Johnson's understanding dealt only
in round numbers: the fractions were lost upon him. He reduced
everything to the common standard of conventional propriety; and the
most exquisite refinement or sublimity produced an effect on his
mind, only as they could be translated into the language of measured
prose. To him an excess of beauty was a fault; for it appeared to
him like an excrescence; and his imagination was dazzled by the
blaze of light. His writings neither shone with the beams of native
genius, nor reflected them. The shifting shapes of fancy, the
rainbow hues of things, made no impression on him: he seized only on
the permanent and tangible. He had no idea of natural objects but
'such as he could measure with a two-fool rule, or tell upon ten
fingers': he judged of human nature in the same way, by mood and
figure: he saw only the definite, the positive, and the practical,
the average forms of things, not their striking differences--their
classes, not their degrees.

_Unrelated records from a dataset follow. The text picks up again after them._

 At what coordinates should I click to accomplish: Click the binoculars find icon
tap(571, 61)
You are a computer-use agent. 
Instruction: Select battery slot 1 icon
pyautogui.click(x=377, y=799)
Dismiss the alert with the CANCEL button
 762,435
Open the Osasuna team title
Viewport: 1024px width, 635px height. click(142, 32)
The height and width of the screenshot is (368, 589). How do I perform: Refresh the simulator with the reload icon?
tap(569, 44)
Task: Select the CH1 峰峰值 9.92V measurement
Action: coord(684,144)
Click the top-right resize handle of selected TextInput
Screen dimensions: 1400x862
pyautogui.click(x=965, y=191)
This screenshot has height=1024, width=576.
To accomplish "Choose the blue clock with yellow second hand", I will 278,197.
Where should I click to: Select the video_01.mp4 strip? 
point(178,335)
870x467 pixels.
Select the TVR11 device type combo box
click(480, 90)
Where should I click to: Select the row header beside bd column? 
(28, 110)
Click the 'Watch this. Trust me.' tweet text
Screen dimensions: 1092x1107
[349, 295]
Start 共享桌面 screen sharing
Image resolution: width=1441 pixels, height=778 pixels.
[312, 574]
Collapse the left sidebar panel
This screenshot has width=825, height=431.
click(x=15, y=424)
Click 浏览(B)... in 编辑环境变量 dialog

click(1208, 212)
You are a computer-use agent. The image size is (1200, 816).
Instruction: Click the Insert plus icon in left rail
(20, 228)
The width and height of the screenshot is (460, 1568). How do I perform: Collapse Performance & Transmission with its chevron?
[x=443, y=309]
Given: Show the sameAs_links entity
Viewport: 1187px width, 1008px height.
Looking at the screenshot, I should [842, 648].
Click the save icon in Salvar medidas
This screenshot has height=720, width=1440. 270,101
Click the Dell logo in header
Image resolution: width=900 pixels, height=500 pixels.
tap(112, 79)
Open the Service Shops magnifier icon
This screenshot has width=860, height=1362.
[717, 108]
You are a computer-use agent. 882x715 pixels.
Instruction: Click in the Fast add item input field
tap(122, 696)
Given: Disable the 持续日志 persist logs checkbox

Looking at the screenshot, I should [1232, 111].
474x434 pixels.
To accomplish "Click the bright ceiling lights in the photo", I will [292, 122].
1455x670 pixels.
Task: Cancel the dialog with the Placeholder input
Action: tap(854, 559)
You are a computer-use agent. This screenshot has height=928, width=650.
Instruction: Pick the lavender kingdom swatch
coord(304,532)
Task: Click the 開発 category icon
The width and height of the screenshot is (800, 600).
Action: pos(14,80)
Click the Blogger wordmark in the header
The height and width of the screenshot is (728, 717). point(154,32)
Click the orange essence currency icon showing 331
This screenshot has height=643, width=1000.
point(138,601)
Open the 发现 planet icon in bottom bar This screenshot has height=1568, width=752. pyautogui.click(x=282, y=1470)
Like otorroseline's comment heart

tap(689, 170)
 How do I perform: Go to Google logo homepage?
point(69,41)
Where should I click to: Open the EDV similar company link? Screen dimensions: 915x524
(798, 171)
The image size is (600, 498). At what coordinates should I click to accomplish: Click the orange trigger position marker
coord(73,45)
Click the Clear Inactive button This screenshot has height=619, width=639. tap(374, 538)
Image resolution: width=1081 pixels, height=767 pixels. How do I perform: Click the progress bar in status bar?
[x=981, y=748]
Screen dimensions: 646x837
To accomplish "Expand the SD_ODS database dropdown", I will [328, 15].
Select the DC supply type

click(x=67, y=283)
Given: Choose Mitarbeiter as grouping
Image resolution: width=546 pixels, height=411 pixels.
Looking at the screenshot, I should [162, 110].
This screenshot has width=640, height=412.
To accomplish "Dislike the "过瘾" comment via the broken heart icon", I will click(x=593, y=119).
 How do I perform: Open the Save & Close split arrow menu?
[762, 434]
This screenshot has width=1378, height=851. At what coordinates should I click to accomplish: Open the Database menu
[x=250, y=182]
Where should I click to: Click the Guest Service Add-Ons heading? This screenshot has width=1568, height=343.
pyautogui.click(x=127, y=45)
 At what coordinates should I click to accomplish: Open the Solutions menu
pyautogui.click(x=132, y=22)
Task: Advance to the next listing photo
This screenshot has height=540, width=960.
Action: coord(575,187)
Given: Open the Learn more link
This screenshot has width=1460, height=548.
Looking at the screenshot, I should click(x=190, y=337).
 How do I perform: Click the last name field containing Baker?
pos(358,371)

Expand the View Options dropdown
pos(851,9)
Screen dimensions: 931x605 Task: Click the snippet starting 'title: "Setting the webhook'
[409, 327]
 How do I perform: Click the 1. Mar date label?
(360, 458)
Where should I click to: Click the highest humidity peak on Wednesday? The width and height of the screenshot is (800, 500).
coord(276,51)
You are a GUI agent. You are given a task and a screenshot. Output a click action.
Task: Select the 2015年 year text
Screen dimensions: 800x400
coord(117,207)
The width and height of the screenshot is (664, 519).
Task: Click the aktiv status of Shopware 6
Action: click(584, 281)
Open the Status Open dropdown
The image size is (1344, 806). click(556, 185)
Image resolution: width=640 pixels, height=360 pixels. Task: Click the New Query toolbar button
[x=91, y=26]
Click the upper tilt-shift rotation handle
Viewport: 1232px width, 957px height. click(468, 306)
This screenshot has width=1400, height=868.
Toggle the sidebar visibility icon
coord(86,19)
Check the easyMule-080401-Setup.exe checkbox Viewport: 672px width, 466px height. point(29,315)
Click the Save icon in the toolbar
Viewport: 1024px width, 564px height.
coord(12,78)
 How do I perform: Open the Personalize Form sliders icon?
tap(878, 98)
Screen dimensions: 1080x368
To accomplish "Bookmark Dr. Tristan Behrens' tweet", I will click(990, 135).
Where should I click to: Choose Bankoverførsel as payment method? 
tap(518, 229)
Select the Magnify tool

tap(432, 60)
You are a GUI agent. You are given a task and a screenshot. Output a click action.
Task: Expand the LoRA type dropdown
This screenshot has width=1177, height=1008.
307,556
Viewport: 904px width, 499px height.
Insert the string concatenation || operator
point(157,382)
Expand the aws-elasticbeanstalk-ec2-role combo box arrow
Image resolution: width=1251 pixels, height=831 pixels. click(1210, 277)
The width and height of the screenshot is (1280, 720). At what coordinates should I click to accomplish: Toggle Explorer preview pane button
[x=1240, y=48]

He was a man of strong common sense and
practical wisdom, rather than of genius or feeling. He retained the
regular, habitual impressions of actual objects, but he could not
follow the rapid flights of fancy, or the strong movements of
passion. That is, he was to the poet what the painter of still life
is to the painter of history. Common sense sympathizes with the
impressions of things on ordinary minds in ordinary circumstances:
genius catches the glancing combinations presented to the eye of
fancy, under the influence of passion.